Thursday, 20 August 2009

Farewell to the Nethernet

GameLayers announced that support for their metaweb game will cease shortly and they are asking the community if they want it to limp on to its death or if they should pull the plug now for a quick painless death.

As Divide by Zero sums it up very nicely:

Personally I smell the investor’s hand in this. Gamelayers and the Nethernet was quite a bit backed by venture capitalists and their board of directors is practically run by them. As such, it was a matter of time before a resource-heavy game that failed to find a business plan to monetize all their traffic would start to raise questions about its viability by the investors. My impression is that the developers were given an ultimatum on this by their investors: “Either find a way to make money out of this within the next month or we stop funding you.” Or something to that extent. As such we saw the wholly misguided attempt to introduce “bacon” (ie micropayments) to the game which had the effect of driving a very considerable number of the community away (Just look at the comments on their post about it).


And now, almost exactly one month later, once it became obvious that their community abandoned them (or once a deadline was crossed?) the plug is pulled. The question is, what now?

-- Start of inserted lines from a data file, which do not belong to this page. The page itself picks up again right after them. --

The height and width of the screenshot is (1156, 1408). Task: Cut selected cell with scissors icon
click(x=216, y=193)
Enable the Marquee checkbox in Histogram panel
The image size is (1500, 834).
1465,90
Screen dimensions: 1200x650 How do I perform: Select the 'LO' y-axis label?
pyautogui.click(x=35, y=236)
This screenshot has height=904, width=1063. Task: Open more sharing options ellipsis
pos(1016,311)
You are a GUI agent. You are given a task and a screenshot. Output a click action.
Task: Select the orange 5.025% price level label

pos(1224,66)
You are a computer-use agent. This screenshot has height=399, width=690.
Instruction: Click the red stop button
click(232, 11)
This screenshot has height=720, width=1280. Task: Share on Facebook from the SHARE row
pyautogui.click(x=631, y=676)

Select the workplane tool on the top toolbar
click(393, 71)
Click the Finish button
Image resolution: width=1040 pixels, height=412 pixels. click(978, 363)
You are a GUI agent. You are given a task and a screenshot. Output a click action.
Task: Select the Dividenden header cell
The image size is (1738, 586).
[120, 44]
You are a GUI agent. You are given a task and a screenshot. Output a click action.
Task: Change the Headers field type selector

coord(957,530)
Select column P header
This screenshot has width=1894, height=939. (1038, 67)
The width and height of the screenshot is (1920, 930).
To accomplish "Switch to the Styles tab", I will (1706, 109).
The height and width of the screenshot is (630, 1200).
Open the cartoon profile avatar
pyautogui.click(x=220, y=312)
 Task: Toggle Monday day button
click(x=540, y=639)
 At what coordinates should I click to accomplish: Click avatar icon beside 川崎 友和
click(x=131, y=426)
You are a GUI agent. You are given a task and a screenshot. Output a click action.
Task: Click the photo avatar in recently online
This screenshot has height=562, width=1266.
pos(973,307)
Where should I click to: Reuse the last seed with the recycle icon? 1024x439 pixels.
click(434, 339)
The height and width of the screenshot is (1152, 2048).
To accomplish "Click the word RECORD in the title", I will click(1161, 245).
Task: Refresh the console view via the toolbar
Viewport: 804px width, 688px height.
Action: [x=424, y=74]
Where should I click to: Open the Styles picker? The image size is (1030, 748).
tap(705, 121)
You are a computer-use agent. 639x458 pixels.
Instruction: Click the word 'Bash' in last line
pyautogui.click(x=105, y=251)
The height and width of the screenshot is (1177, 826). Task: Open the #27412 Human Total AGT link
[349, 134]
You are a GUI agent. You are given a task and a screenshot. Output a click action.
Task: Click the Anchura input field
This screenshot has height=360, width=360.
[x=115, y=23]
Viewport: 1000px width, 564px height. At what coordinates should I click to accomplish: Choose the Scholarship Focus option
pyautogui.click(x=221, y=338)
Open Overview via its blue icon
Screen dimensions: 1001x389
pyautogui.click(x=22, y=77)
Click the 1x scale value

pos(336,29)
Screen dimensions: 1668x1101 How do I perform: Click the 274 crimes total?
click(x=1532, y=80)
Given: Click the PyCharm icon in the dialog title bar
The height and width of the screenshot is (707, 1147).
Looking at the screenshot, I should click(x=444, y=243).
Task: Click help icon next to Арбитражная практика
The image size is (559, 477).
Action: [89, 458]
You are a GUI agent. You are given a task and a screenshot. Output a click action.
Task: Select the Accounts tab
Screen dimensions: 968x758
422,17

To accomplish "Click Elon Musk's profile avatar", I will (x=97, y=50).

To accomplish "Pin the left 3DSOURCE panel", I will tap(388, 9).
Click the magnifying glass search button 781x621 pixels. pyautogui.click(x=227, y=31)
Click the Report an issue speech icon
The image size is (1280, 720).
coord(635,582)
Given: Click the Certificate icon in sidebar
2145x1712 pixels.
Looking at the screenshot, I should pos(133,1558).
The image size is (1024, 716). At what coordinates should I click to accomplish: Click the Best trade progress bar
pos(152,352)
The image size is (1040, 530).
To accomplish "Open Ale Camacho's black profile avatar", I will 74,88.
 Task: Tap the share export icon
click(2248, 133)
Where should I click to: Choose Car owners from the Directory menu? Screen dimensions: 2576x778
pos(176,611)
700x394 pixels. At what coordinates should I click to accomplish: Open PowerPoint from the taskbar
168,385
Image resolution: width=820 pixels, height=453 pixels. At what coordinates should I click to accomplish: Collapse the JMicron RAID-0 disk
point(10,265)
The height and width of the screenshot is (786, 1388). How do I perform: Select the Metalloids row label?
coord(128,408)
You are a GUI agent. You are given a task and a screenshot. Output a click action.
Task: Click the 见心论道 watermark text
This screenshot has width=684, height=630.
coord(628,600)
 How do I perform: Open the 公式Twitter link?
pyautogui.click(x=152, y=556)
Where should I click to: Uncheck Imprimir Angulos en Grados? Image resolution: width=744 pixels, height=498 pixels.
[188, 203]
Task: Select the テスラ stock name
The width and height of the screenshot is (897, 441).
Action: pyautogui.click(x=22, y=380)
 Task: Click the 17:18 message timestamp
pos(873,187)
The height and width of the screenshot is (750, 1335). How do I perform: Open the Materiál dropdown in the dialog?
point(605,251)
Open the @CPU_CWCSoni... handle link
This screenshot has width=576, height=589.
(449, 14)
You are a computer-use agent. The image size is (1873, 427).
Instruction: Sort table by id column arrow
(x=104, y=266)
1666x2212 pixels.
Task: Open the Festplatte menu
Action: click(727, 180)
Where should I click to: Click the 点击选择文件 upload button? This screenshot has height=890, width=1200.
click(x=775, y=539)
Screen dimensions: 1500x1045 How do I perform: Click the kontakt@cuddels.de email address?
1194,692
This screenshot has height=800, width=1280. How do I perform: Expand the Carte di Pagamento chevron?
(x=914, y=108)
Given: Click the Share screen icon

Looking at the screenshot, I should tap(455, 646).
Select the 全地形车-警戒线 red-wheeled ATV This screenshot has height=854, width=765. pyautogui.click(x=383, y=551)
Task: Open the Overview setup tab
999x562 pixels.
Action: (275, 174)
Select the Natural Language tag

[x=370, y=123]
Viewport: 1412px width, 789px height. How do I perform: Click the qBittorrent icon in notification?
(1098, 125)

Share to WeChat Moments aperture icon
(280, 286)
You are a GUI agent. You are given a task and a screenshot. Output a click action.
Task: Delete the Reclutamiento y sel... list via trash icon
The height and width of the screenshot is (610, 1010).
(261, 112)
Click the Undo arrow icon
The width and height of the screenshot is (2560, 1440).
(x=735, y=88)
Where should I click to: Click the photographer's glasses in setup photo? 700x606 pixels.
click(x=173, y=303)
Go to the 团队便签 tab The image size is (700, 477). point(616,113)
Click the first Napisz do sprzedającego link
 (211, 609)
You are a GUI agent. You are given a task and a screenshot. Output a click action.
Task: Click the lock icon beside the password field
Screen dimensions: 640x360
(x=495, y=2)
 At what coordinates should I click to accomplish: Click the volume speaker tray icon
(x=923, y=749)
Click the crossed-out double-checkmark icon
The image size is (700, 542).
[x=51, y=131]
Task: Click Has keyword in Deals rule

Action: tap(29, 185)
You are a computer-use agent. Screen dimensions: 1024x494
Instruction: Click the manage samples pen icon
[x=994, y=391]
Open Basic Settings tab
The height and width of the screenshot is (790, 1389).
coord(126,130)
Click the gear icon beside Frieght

I mean, it’s obvious that the hosting won’t continue for much longer by Gamelayers (possibly until their server leasing expires?) so at some point the Nethernet will go 503...


But where Gamelayers failed, perhaps the community driven creativity, from players, for players, might make the Nethernet what it could have been. I can only imagine solutions such as federated servers, each of them possible to be hosted by any person’s desktop, sharing resources to allow the game to run smoothly. A team of free software programmers simply coding in the tools that people really want to have, that will make the game far more immersive and exciting, instead of the semi-boring event it is now. And by the nature of Free Software, you might see other versions of the Nethernet spring up, based on different universes rather than the same Victorian Steampunk one PMOG was always based on, again connected via distributed computing.dbzer0.com, The end of the Nethernet(?), Aug 2009

You should read the whole article for more information. It is full of information and contains plenty of points to think about.

Personally I believe it is a huge shame that Nethernet will be going. I believe they were doing many of the right things in metaweb pioneering. I think we should pull the plug straight away but leave the message boards open.

To the community, I hope we will band together and come up with a free open source distributed computing solution.